The researchers also investigated the extent of post-challenge CD8 and CD4 T cell proliferation in the macaques, finding that expression of the Ki67 antigen remained stable in the immunized group but increased significantly in controls. Similarly, T cell apoptosis was increased in both controls and CD8-depleted animals but not in the immunized group. SIV-specific CD8 T cells were also significantly more polyfunctional and cytotoxic in both the blood and vagina of immunized macaques compared to the control and CD8-depleted groups. Notably, expansion of SIV-specific CD8 T cells occurred only in the vagina of vaccinees, and none of the five other compartments examined (including blood, lymph nodes and cervix). The researchers conclude that "the presence of SIV-specific CD8 T cells in the vagina on the day of vaginal SIV challenge and a modest expansion of effector T cells was sufficient to stop viral dissemination and uncontrolled SIV replication post-challenge." In discussing the results, they point out that these findings differ from those obtained with prime-boost vaccines, wherein SIV challenge typically leads to systemic proliferation of SIV-specific memory CD8 T cells, perhaps suggesting that induction of local effector CD8 T cells at the site of exposure should be the goal of T cell-based HIV vaccines.

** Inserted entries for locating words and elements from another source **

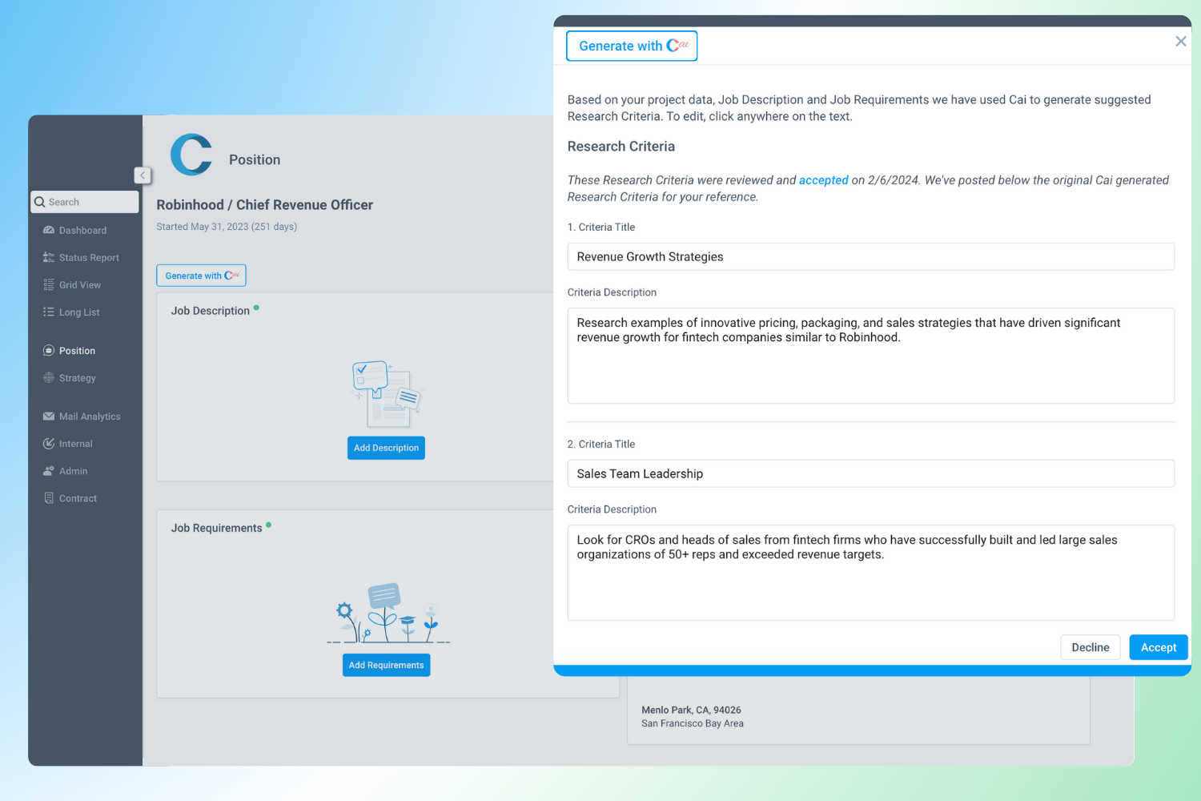Open the Contract section icon
The width and height of the screenshot is (1201, 801).
(50, 497)
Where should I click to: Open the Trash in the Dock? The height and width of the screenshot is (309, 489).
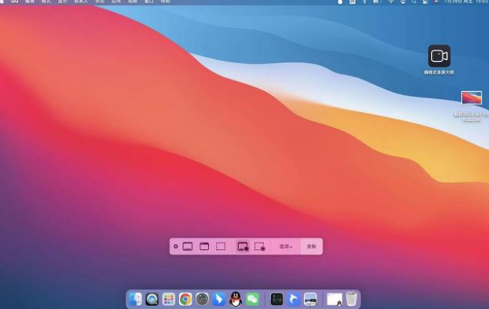pyautogui.click(x=351, y=299)
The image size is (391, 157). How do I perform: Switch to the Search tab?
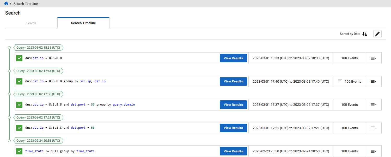(x=31, y=23)
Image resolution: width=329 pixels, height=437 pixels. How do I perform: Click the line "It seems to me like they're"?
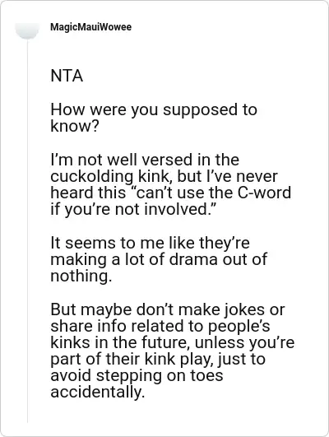tap(151, 243)
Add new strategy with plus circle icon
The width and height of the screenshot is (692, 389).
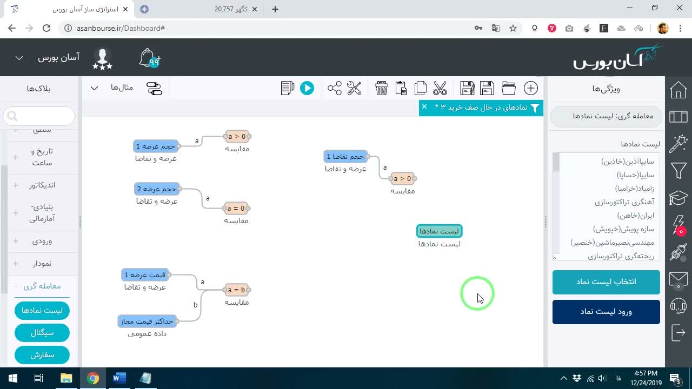(x=531, y=88)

JVI Accepts, published online ahead of print on 10 September 2008
J. Virol. doi:10.1128/JVI.01433-08
Meritxell Genescà, Pamela J. Skinner, Jung Joo Hong, Jun Li, Ding Lu, Michael B. McChesney, and Christopher J. Miller
Center for Comparative Medicine, California National Primate Research Center, University of California, Davis, Davis, CA, 95616 USA; Department of Veterinary and Biomedical Sciences, Department of Microbiology, University of Minnesota, St. Paul, MN, 55108 USA; Department of Pathology, Microbiology and Immunology, School of Veterinary Medicine and Division of Infectious Diseases, School of Medicine, University of California, Davis, Davis, CA, 95616 USA
The presence, at the time of challenge, of antiviral effector T cells in the vaginal mucosa of female rhesus macaques immunized with live-attenuated simian-human immunodeficiency virus (SHIV) 89.6 is associated with consistent and reproducible protection from pathogenic simian immunodeficiency virus (SIV) vaginal challenge (18). Here we definitively demonstrate the protective role of the SIV-specific CD8+ T cell response in the SHIV-immunized monkeys by CD8+ lymphocyte depletion, an intervention that abrogated SHIV-mediated control of challenge virus replication and largely eliminated the SIV-specific T cell responses in blood lymph nodes and genital mucosa. While in the T cell intact SHIV- immunized animals, polyfunctional and degranulating SIV-specific CD8+ T cells were present in the genital tract and lymphoid tissues from the day of challenge until day 14 post-challenge. Strikingly, expansion of SIV-specific CD8+ T cells in the immunized monkeys was minimal and limited to the vagina. Thus, protection from uncontrolled SIV replication in animals immunized with attenuated SHIV 89.6 is primarily mediated by CD8+ T cells that do not undergo dramatic systemic expansion after SIV challenge. These findings demonstrate that despite, and perhaps because of, minimal systemic expansion of T cells at the time of challenge, a stable population of effector-cytotoxic CD8+ T cells can provide significant protection from vaginal SIV challenge.